To do:
Quote the records exactly, starting at the first line and stopping after the line with "The height and"; skip the pictures.

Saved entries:

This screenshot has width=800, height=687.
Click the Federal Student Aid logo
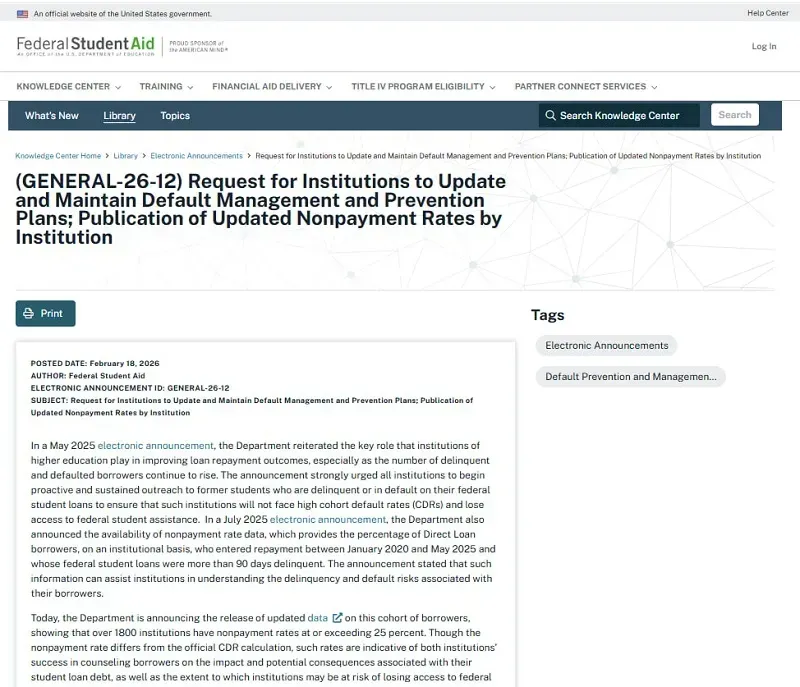(x=86, y=46)
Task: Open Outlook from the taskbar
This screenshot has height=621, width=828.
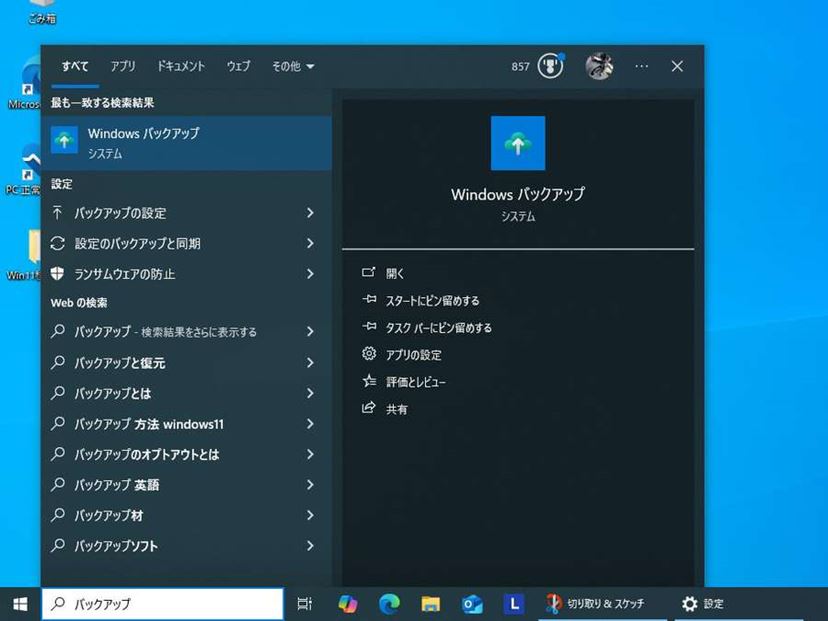Action: [471, 603]
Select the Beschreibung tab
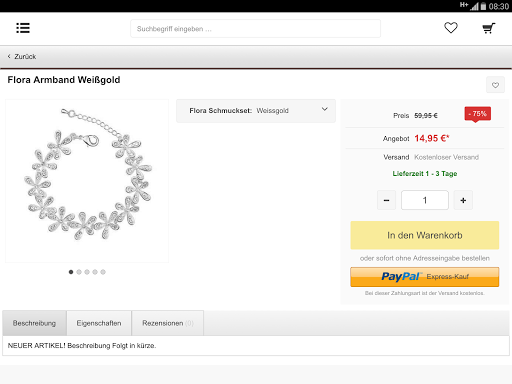 (x=34, y=323)
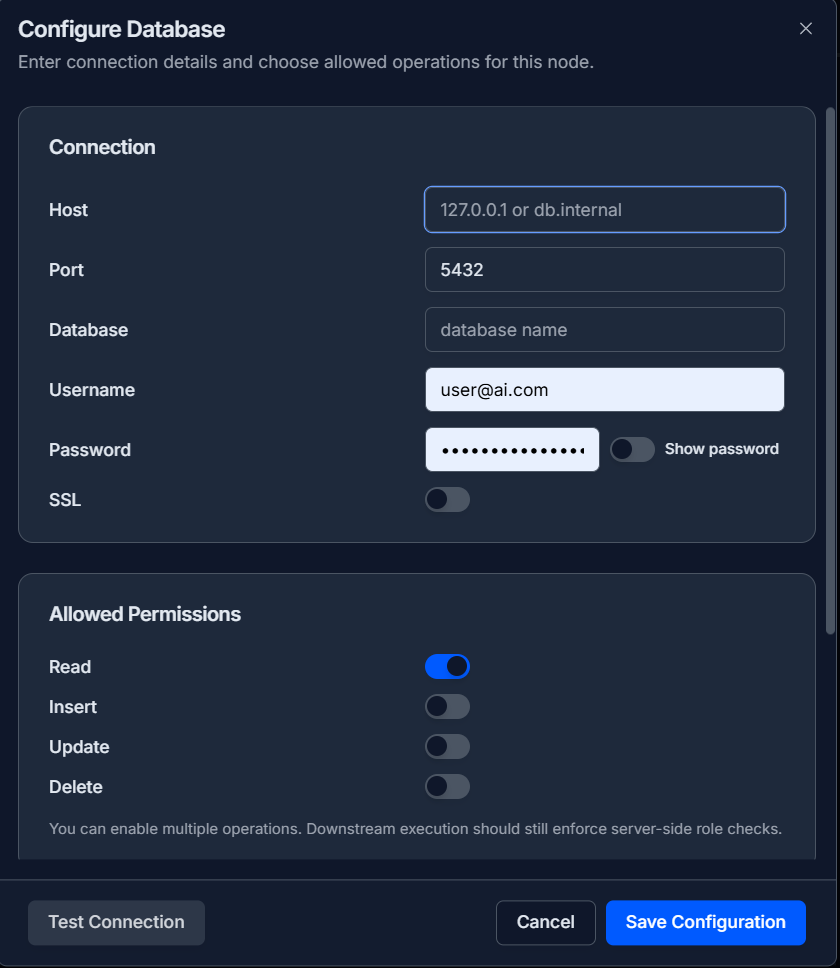Disable the Read permission
The image size is (840, 968).
[447, 666]
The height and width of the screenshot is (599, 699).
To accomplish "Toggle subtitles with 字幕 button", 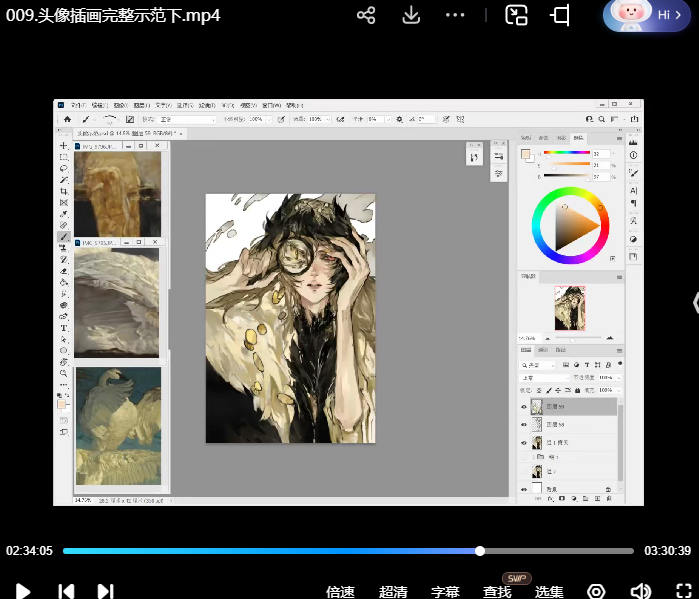I will 445,591.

Result:
This screenshot has width=800, height=687.
Click the Federal Student Aid logo
(x=86, y=46)
Task: Open Outlook from the taskbar
This screenshot has height=621, width=828.
Action: [471, 603]
Select the Beschreibung tab
 (x=34, y=323)
Disable the Read permission
The image size is (840, 968).
[447, 666]
The height and width of the screenshot is (599, 699).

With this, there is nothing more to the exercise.